Genetic: Marfan Syndrome
Genetic: Marfan Syndrome
Marfan syndrome, or MFS, is a disorder of the connective tissue caused by a mutation in the FBN1 gene on chromosome 15. Because connective tissue occurs throughout the human body, Marfan syndrome affects the patient's eyes, circulatory system, skin, and lungs as well as the bones and muscles. The disorder is named for Antoine Marfan (1858–1942), a French pediatrician who first described it in a five-year-old girl. The gene responsible for MFS was identified in 1991 by Francesco Ramirez, a researcher at Mount Sinai Medical Center in New York.
Marfan syndrome is a hereditary connective tissue disorder caused by mutations in the FBN1 gene. This gene is responsible for the production of elastic fibers in connective tissue and for the proper timing of the release of growth factors. People with defective FBN1 genes are not affected with equal severity, however; at least 137 different mutations of the gene have been identified. Some people may have only a few of the characteristic features of MFS, while at the other extreme, some babies are born with a severe form of the syndrome that progresses rapidly to early death from heart problems.
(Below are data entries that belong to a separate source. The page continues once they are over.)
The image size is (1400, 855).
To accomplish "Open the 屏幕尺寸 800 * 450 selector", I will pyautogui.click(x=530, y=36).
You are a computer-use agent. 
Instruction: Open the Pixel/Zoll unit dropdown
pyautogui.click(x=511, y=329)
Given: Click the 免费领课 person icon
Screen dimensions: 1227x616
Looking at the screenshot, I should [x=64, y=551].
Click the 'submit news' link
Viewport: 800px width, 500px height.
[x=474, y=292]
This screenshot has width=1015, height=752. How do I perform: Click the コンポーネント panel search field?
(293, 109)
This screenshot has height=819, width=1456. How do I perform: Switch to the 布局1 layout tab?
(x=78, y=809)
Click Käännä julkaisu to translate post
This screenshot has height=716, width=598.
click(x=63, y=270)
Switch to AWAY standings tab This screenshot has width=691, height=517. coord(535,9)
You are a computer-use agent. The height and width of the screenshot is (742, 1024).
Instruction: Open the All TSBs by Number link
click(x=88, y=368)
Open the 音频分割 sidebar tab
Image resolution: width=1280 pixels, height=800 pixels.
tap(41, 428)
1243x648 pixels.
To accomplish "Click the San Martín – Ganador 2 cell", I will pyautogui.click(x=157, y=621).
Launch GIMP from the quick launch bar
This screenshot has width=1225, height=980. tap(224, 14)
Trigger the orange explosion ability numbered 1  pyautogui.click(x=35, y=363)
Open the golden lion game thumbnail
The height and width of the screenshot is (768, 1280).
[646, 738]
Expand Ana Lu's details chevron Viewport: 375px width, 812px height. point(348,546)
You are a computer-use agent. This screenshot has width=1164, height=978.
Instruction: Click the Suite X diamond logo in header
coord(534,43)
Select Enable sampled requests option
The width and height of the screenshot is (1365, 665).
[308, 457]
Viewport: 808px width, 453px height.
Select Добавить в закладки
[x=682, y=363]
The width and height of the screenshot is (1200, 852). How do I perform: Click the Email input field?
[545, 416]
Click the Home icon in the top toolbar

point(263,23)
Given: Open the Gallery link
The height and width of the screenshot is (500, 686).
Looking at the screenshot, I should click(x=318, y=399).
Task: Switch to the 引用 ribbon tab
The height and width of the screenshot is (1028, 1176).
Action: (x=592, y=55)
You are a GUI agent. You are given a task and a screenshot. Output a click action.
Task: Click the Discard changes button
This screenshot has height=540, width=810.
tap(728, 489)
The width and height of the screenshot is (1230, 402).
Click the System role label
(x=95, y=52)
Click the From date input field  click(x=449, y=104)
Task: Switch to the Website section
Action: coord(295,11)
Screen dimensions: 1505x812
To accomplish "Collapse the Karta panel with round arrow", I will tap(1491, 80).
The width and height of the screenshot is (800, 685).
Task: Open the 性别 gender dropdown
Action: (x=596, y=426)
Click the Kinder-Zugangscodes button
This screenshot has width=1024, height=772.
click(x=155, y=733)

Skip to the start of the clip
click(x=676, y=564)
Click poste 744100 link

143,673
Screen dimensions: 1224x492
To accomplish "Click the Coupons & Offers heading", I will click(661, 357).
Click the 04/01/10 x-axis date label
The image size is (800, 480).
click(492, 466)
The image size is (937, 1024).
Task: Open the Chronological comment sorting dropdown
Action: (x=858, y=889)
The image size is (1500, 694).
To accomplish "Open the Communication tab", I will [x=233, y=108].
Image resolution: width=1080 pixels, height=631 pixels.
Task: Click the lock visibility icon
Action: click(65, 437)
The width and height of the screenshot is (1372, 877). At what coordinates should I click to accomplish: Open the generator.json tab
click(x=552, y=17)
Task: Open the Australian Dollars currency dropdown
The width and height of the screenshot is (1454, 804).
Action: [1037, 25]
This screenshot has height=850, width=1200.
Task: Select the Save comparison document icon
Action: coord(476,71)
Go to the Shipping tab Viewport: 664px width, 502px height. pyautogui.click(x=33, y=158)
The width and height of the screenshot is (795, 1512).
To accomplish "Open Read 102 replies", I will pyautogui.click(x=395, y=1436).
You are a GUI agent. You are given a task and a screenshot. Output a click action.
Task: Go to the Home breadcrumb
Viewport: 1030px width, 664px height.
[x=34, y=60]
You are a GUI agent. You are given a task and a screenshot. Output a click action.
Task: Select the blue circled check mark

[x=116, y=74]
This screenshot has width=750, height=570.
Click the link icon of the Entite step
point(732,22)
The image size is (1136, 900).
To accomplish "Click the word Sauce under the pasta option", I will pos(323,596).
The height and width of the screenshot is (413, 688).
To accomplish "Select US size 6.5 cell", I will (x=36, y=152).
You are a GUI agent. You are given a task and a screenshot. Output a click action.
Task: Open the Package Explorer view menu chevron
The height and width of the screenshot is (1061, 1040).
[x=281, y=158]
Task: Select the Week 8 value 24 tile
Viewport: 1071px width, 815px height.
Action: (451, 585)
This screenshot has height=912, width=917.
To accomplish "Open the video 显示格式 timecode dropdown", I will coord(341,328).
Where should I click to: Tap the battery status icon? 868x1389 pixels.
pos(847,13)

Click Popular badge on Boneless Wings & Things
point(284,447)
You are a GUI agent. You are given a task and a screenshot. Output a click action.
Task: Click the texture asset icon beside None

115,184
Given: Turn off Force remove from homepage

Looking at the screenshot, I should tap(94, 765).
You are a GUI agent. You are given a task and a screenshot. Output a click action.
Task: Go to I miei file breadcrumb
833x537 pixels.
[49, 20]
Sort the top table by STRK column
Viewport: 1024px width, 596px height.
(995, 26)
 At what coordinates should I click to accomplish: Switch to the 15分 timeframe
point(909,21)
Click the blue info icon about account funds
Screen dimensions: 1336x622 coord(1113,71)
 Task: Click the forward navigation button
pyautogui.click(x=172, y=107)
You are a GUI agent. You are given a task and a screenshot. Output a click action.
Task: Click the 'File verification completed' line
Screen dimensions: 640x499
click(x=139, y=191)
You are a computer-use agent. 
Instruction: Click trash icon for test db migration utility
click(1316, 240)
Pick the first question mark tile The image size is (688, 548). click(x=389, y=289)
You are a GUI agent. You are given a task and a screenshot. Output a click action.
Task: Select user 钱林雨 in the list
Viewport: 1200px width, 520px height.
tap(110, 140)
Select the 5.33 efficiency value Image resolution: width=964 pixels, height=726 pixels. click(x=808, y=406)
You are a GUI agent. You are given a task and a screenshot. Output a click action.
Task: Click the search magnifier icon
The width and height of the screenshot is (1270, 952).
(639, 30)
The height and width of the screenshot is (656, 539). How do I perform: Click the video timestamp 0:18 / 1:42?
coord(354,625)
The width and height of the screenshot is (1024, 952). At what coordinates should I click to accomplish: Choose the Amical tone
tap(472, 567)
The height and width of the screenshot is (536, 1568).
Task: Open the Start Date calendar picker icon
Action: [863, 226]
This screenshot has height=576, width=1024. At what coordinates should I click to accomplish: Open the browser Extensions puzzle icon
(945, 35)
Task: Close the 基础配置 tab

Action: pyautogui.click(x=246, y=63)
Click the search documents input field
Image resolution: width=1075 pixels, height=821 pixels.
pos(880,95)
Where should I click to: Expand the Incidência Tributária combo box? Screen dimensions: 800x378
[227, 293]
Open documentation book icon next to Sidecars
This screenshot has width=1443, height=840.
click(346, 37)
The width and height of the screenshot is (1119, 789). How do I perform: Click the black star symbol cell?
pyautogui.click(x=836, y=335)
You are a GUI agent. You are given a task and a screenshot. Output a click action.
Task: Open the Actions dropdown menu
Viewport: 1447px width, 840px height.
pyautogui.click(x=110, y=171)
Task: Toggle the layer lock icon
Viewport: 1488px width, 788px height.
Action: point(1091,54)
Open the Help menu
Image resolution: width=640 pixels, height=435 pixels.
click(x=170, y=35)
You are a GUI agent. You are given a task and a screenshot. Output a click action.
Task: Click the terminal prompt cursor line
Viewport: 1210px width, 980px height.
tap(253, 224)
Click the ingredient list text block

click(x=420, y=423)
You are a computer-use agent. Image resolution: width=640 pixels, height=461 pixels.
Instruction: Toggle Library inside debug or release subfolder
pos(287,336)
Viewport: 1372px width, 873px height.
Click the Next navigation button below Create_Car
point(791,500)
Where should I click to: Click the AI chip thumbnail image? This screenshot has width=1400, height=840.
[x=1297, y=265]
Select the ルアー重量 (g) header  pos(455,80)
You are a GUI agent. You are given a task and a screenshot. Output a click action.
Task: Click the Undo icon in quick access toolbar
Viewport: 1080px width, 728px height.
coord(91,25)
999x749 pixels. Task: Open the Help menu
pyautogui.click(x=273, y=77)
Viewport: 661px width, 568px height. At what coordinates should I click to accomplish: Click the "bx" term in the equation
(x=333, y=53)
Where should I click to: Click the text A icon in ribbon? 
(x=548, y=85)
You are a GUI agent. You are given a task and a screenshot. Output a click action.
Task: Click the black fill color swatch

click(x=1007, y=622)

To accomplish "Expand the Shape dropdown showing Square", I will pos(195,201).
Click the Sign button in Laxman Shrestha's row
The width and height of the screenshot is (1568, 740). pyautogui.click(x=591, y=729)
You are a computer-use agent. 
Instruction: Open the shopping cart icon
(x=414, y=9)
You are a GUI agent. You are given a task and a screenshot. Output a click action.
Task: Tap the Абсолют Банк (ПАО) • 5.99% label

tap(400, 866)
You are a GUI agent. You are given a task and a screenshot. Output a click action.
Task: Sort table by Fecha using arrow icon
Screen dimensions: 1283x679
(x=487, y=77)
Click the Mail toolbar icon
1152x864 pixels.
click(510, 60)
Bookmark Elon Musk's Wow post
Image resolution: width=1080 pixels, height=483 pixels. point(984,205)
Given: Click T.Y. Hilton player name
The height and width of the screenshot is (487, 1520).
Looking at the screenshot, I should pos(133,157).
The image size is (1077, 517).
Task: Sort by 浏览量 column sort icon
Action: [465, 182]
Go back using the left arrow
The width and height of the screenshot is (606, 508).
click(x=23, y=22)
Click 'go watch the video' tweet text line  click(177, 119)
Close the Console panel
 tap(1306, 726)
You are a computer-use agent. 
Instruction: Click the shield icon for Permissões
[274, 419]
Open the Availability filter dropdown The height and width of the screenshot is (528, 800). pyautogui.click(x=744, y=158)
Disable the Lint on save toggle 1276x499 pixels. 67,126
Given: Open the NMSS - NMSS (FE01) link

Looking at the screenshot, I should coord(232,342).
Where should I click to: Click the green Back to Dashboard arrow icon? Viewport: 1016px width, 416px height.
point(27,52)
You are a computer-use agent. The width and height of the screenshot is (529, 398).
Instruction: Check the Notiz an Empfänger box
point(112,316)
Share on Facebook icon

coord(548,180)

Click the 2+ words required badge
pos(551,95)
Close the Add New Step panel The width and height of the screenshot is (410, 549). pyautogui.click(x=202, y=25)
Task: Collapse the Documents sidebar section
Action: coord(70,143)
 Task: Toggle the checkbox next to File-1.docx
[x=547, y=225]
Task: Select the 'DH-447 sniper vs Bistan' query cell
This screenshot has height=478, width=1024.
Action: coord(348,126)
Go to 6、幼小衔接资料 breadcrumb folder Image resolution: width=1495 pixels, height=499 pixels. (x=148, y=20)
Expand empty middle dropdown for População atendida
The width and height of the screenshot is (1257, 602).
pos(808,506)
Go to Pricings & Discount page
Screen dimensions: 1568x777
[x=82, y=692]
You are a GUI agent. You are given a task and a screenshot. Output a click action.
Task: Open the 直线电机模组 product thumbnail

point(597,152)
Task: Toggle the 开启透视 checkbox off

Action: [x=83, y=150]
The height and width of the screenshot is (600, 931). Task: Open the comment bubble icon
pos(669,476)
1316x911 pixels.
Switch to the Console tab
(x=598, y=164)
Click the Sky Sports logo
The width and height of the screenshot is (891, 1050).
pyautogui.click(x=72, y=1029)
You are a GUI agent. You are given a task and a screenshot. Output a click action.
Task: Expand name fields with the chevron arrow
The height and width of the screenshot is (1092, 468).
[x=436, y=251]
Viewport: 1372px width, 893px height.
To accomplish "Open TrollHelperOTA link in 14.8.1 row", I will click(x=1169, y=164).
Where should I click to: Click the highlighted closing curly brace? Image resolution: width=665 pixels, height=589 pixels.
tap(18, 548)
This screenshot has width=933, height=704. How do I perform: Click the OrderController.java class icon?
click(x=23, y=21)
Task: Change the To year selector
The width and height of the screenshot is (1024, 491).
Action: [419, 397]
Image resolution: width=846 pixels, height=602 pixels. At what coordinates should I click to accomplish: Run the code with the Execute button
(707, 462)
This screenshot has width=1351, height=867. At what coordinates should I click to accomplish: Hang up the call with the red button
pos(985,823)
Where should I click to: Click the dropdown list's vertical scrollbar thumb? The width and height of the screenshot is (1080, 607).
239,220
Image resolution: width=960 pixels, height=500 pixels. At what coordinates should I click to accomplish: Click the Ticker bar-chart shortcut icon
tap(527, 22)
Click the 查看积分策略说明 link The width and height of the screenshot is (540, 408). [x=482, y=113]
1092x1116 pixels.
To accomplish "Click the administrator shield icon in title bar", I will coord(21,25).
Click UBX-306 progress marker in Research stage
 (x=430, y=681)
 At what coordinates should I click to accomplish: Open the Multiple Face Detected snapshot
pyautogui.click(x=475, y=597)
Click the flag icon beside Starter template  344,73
The classic signs of Marfan syndrome are long, thin arms and legs, bone overgrowth, and loose joints or poor muscle tone. The most common symptoms of MFS, however, are eye disorders, such as an increased risk of cataracts, dislocation of the lens of the eye, nearsightedness, and glaucoma. These affect more than 50 percent of patients. Skeletal deformities are another common characteristic, particularly scoliosis (abnormal curvature of the spine) and deformities of the ribs and breastbone.
The most damaging health problems associated with Marfan syndrome, however, are those involving the heart and circulatory system. The weakness of the connective tissue in patients with MFS leads to damaged heart valves, a weakened aorta (the large blood vessel that carries blood away from the heart), enlargement of the pulmonary artery (which carries blood from the heart to the lungs), or an aortic dissection.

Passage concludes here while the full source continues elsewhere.